Mixtapes
Dylan Goes Twang Part Three
Dylan Goes Twang continues. Part three covers the Nashville Skyline period in depth and finds the threads of country woven through the records before and after.
The Dylan Goes Twang series has been running for a while now. Parts one and two established the scope: Bob Dylan's relationship to country and folk music is not incidental to his career or limited to a single period. It runs through the catalog in ways that only become fully legible when you assemble the evidence in one place.
Part three focuses on the Nashville Skyline period with more depth than the earlier installments allowed, while also picking up threads that connect Nashville Skyline to what came immediately after.
Part two is at Dylan Goes Twang Part Two. Part four extends the story further: Dylan Goes Twang Part Four.
Nashville Skyline in context
Nashville Skyline (1969) arrived as a surprise. Dylan had spent the years since his motorcycle accident in relative isolation, making John Wesley Harding (1967) and Nashville Skyline from a position of withdrawal from the cultural noise that had surrounded his earlier career. The acoustic simplicity of John Wesley Harding had been one surprise. The full country album that followed was another.
The Nashville recordings were made with session musicians who were also playing on the country records coming out of the city at the same time. Bob Johnston produced both albums. The sound was not simulated country — it was country, made by people who played country for a living.
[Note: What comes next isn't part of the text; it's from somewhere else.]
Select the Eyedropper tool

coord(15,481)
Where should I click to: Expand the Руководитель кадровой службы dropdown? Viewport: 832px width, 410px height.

Dylan's voice on Nashville Skyline is changed from the voice on earlier records: softer, warmer, in a lower register. He attributed this to quitting smoking. Whatever the cause, the effect is of a singer who has settled into something rather than a singer perpetually straining against the available forms.
The mixtape sequence
The songs for part three build on the foundation laid in the first two installments:
- "Lay Lady Lay" — the hit single, which many people heard without knowing it was a country record
- "Country Pie" — throwaway-seeming, but precise in its evocation of the form
- "Tonight I'll Be Staying Here with You" — the closing ballad that summarizes the album's warmth
- "If Not for You" — written for New Morning but belonging here aesthetically
- "Sign on the Window" — one of Dylan's most direct statements about the pastoral ideal
- "Knockin' on Heaven's Door" — the Pat Garrett and Billy the Kid recording, which is country by another name
- "Forever Young" — the Planet Waves version, the most country-inflected of the two takes
The threads forward
The Nashville Skyline period connects forward to the Self Portrait period (which has been reconsidered in recent years) and backward to the country influences audible in Basement Tapes recordings. Part four of the series picks up with the Basement Tapes and the recordings that sit alongside them.
See the full Mixtapes archive.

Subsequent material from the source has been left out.